Now when they have finished their testimony, the beast that comes up from the abyss will attack them and overpower them and kill them. Their bodies will lie in the street of the great city, which is figuratively called Sodom and Egypt, where also their Lord was crucified. For three and a half days men from every people, tribe, language and nation will gaze on their bodies and refuse them burial. The inhabitants of the earth will gloat over them and will celebrate by sending each other gifts, because these two prophets had tormented those who live on the earth. But after the three and a half days, a breath of life from God entered them, and they stood on their feet, and terror struck those who saw them.

Then they heard a loud voice from heaven saying to them, Come up here. And they went up to heaven in a cloud while their enemies looked on. At that very hour there was a severe earthquake, and a tenth of the city collapsed. Seven thousand people were killed in the earthquake, and the survivors were terrified. And gave glory to the God of heaven.

The second woe has passed. The third woe is coming soon.

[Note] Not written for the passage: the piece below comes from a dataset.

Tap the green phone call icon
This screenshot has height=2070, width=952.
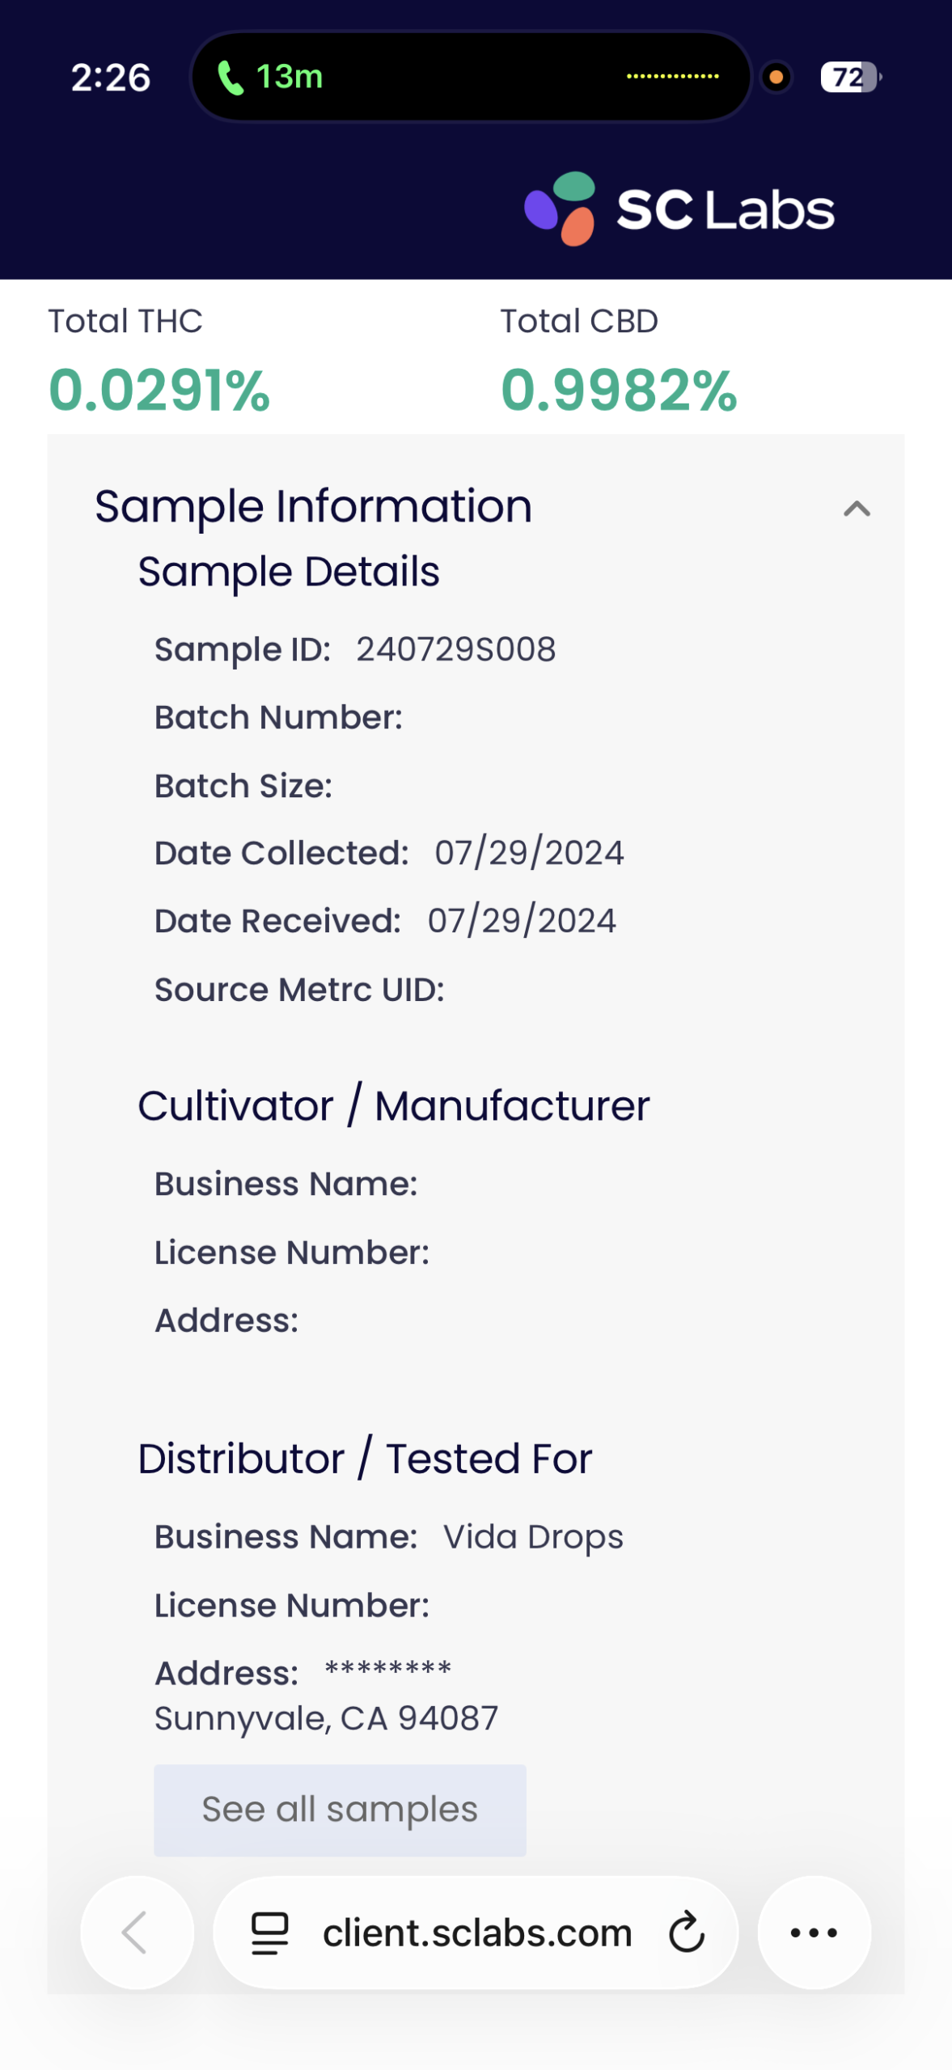[x=231, y=78]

What I think we see here in these, what are basically two accounts, first of John with the angel and the scroll, and then these two witnesses, is simply this: that God has not and will not leave Himself without a witness in this world, regardless of the opposition He faces. Just as the seals had this long description of the state of the blessed in heaven in chapter 7, before it got to the seventh and concluding seal in chapter 8, so these seven trumpets have this long pause and description of the Word of God going forth here in chapters 10 and 11. If anything, you could say these pauses are what is the special emphasis of each of these series. In the seals, it was the state of the blessed in heaven, encouraging those persecuted Christians to hang in there. Now here in the trumpets, it's that God's Word will continue to go forth even though it faces opposition.

That's what we're reminded of here before the concluding trumpet at the end of chapter 11. So in the six trumpets of chapters 8 and 9, the sinners have been warned. Now as he did the pause in chapter 7, he will encourage God's people. And warn us a little bit too. Chapter 10 is a vision about John's own commission as a prophet of God.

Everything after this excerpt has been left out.